Many thanks for your help

romainVala on 29 Aug 2017

To follow up
I get the correct result only if I set
max_q_size=1

if I only set worker=1 it does not woks either (and give different results each time)

romainVala on 30 Aug 2017

Hi,
I am having a similar problem with a binary classifier that uses 2 outputs. model.evaluate_generator() and model.predict() both suggest that I have 50% accuracy (chance) and a loss of over 1.0, while model.fit_generator() always gives me a loss of under 0.5 and accuracy of over 80%.

for x in range(10000):
    print("starting epoch {0}".format(x))
    mg_acc = mg_model.evaluate_generator(mg_gen, 2, 
        max_queue_size=1, workers=1, use_multiprocessing=False)
    mg_model.fit_generator(mg_gen, 2, epochs=1, callbacks=mg_callbacks, 
        max_queue_size=1, workers=1, use_multiprocessing=False, verbose=1)
    print(mg_acc)
    print(mg_model.metrics_names)

It does not matter if use_multiprocessing is True or False, or the order of the calls (fit_generator before evaluate_generator or vice-versa), or if one call is commented out.

I know that this code will not result in identical generator output (each calls the next iteration of the generator) but the output of the generator is similar between iterations, and the evaluate_generator is always the one that does poorly, regardless of order.

EDIT: SOLVED: My accuracy difference was eliminated when I removed all batch normalization layers (also removed dropout layers, but I don't think that was the cause)

ghost on 10 Oct 2017

I too have a big difference between the reported fit_generator results and the later evaluate_generator results.

I've looked into this a bit and found the following results:

When i use evaluate_generator with a generator that does not shuffle the suite, i get results that are
very different than those reported by fig_generator.
But when i use evaluate_generator with a generator that does shuffle the suite, i get results that are
similiar to those reported by fit_generator.

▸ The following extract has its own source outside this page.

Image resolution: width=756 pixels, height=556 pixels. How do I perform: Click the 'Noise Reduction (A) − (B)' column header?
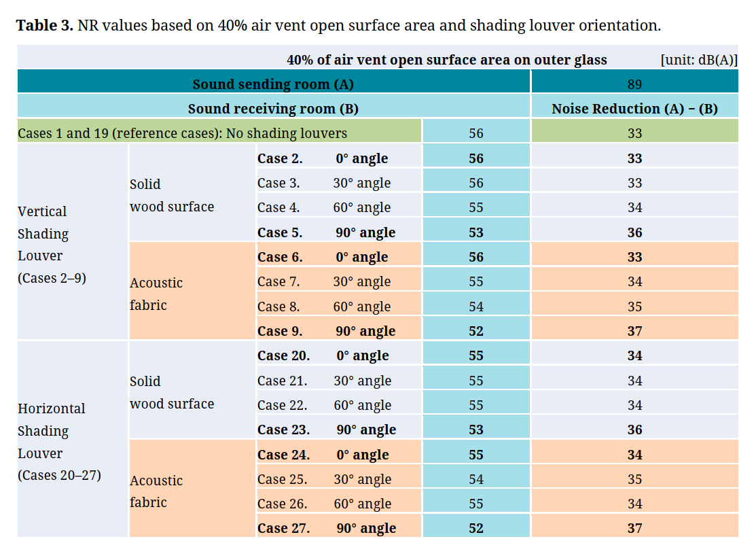pyautogui.click(x=634, y=109)
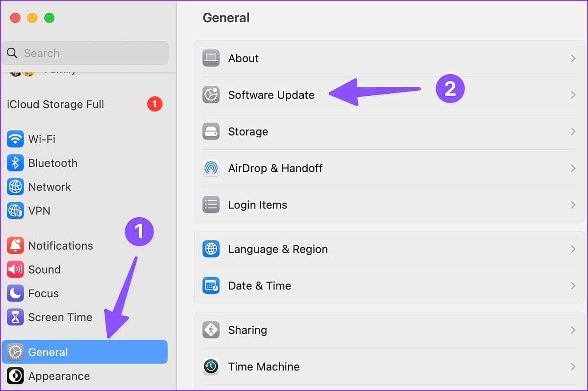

When i use evaluate (without any generators) the output is exactly the same as evaluate_generator
without shuffling
When i use model.predict and infer the measurements manually, i get the same measurements
reported by fit_generator (and the same results as evaluate_generator with shuffling)

Can anyone verify that any of the above happen to them as well?

A note:
I use a very simple model - just one dense layer.
no dropouts or batch normalizations to create any doubts as mentioned by @jeremydr2

GalAvineri on 4 Dec 2017

👍1

@GalAvineri : Very interesting... I just came across your post, after posting my own frustrations: https://github.com/fchollet/keras/issues/5818. I will try to add shuffling to my evaluate_generator, to see if this makes any difference, and if I get the same results as you do, although I cannot see any sense in shuffling during model evaluation...

jnygaard on 10 Dec 2017

I had a similar problem using fit_generator with multiprocessing under Linux:
During training the loss was falling rapidly with implausibly high accuracies. However, these could in now way be reproduced when I tested the model on the same data. Even more strangely, when I turned off multiprocessing, accuracies were suddenly realistic again.
Turns out the problem was a combination of OS behavior and my data generator, which was internally doing some shuffling using np.random. Since Linux uses 'fork(2)' to spawn child processes and the initialization of the data generator was happening outside of the MP part, all workers were using the same seed and were generating equal batches. Note that this wasn't a problem under Windows, since here each child process is spun up independently [1]. Resolution was to seed np.random in __getitem__(self, idx).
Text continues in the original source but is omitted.